Eles deixaram uma carreira no mercado de grãos para investir em ovos orgânicos

Rede de fornecedores tem MST e pequenos produtores; Raiar mira potencial de crescimento e experiências estrangeiras

Mulher veste uma roupa branca e trabalha diante de uma esteira, onde monta as caixas de ovos

Esteira para embalagem de ovos na Raiar Orgânico em Avaré; os ovos são carimbados um a um antes de ir para a caixa – Divulgação
FERNANDA BRIGATTI
FOLHA DE S.PAULO
SÃO PAULO

Eles querem ser gigantes na produção de ovos orgânicos e, para isso, tentam mexer numa cadeia que, hoje, ainda está baseada em grãos transgênicos, uso de agrotóxicos e, no caso das granjas, de uma rede desestruturada e de baixo nível de governança.

Com um ano de prateleira, os ovos da Raiar Orgânicos já ocupam o segundo lugar no mercado nacional, atrás apenas da Fazenda da Toca, que é a maior da América Latina. A posição, porém, diz pouco sobre os planos da companhia, conta o CEO e cofundador Marco Menoita.

“Nesse ritmo, a gente deve ser o maior do Brasil já a partir do ano que vem”, afirma. “Mas isso não quer dizer nada, é um troféu que não vale nada. A mensagem por trás dele é importante, que é o ganho de escala. Quanto mais escala, mais competitivo é o nosso ovo e mais acessível ele é para todo mundo.”

O ponto de partida do negócio veio da observação de dois movimentos. Um, puxado pelo consumidor, cada vez mais preocupado com o impacto do que compra e também mais confortável para comer ovos, alimento que deixou o posto de vilão do colesterol.

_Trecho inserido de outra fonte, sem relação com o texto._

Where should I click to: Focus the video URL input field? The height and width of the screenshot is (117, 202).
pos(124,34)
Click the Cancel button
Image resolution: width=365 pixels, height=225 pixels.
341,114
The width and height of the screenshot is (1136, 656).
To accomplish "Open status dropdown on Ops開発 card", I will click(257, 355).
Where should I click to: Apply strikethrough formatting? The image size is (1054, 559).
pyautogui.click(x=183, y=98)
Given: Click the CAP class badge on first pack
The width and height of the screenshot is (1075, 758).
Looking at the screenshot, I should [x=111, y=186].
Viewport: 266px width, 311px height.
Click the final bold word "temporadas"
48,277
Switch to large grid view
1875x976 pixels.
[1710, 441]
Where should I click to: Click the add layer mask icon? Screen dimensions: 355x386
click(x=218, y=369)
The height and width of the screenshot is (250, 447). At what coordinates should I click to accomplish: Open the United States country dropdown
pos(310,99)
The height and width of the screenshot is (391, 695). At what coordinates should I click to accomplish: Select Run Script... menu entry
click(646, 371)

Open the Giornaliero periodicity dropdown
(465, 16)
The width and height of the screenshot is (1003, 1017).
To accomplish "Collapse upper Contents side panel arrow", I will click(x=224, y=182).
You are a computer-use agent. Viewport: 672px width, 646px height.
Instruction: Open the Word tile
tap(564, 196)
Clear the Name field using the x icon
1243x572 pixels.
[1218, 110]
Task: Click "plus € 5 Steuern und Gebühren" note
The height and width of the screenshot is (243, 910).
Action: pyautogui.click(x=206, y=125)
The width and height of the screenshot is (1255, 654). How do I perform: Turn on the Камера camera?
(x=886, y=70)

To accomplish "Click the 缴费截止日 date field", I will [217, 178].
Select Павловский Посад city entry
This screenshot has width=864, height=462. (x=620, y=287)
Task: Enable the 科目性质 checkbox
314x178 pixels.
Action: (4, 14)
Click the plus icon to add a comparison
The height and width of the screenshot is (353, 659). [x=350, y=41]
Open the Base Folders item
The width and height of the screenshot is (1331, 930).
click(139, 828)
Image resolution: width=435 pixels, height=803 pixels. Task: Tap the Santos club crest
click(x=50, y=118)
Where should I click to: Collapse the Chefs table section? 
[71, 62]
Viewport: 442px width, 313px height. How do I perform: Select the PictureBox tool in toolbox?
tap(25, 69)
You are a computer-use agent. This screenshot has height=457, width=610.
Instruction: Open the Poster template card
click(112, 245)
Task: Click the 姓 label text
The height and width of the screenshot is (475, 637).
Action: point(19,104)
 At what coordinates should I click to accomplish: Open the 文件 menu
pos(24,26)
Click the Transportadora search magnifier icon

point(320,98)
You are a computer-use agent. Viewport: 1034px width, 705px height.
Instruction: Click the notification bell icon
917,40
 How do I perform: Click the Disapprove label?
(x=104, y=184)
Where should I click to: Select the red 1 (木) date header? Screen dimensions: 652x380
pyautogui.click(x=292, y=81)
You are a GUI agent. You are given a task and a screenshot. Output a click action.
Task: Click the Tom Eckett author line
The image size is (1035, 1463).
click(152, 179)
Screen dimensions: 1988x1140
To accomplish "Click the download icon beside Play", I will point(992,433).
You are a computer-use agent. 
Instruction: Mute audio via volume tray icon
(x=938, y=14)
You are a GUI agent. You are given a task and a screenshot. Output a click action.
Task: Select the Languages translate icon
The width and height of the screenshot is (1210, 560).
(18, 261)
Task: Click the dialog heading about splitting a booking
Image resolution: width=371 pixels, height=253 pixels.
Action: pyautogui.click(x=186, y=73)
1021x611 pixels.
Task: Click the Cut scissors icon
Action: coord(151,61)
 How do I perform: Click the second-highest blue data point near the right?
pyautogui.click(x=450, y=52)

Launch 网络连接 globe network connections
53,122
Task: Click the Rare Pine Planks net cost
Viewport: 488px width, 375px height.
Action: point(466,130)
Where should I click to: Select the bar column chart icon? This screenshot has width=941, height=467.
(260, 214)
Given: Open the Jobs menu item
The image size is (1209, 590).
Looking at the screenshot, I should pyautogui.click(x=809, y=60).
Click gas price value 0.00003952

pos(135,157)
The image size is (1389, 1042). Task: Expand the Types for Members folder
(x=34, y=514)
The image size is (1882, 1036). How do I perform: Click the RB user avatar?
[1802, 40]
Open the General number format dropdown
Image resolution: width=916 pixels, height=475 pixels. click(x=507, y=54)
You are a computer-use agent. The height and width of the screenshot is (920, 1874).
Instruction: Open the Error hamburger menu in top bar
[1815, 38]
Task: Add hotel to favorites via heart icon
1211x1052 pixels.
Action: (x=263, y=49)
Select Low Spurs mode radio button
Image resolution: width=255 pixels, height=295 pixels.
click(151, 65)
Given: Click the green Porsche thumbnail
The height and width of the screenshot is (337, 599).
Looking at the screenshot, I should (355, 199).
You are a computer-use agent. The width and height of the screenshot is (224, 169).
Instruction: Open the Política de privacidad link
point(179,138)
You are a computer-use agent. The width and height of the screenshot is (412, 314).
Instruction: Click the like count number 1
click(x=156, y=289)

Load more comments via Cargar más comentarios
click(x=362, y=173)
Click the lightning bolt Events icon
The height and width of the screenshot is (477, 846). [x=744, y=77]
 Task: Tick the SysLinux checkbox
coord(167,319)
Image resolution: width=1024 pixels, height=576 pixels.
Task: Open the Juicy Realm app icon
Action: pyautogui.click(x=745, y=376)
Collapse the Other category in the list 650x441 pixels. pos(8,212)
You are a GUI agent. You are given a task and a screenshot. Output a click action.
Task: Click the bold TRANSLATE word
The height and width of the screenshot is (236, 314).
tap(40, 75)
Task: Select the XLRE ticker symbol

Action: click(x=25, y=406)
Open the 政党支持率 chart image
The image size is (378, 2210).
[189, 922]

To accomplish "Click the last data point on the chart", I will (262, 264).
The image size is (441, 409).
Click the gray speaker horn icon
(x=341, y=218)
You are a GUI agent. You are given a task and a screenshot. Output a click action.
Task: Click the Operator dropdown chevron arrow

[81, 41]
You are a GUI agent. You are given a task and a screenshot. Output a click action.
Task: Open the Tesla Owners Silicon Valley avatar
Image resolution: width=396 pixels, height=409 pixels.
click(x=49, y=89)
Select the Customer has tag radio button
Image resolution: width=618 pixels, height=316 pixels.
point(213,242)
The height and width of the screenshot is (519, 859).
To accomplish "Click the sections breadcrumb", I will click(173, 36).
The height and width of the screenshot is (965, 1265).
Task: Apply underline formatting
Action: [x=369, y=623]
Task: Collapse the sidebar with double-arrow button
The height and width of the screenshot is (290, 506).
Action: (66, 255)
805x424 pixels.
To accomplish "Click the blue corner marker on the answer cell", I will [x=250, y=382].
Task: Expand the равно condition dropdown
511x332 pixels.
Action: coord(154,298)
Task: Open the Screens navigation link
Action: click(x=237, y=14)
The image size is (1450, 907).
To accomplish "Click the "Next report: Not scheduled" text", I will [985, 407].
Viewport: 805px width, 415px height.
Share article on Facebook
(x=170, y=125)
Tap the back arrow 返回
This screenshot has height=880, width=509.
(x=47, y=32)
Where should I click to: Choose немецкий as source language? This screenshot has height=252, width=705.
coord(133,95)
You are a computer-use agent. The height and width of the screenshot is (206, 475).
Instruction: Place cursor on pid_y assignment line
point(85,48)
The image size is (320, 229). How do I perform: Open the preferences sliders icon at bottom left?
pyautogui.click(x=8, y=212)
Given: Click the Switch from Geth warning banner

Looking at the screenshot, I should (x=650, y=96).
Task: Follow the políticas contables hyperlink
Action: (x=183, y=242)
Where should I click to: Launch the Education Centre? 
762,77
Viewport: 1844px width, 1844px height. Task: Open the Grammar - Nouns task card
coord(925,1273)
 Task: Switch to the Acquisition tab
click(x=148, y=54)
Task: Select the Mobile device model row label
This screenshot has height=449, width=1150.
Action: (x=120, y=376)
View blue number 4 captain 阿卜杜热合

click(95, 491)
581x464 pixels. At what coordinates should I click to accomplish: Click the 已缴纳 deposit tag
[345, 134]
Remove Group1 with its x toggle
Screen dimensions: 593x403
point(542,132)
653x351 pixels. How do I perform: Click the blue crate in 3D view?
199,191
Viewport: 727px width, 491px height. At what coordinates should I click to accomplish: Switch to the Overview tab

O outro vem do campo, do que o também cofundador Luis Barbieri considera ser o esgotamento do modelo da revolução verde (termo usado para referir-se às técnicas e inovações que permitiram ganhos de produtividade).

“Aos poucos, os pequenos, médios e grandes produtores vão percebendo que o uso intensivo de agrotóxicos e de fertilizantes químicos vai esgotando a vida no solo”, diz. “A saúde da agricultura passa por recompor a vida, a microbiologia do solo. Passa por uma agricultura orgânica e regenerativa.”

Barbieri e os sócios conhecem bem o agronegócio e o mercado de grãos. Ele trabalhou 20 anos no setor, 16 dos quais para Louis Dreyfus, gigante de origem francesa que atua com processamento e negociação de grãos.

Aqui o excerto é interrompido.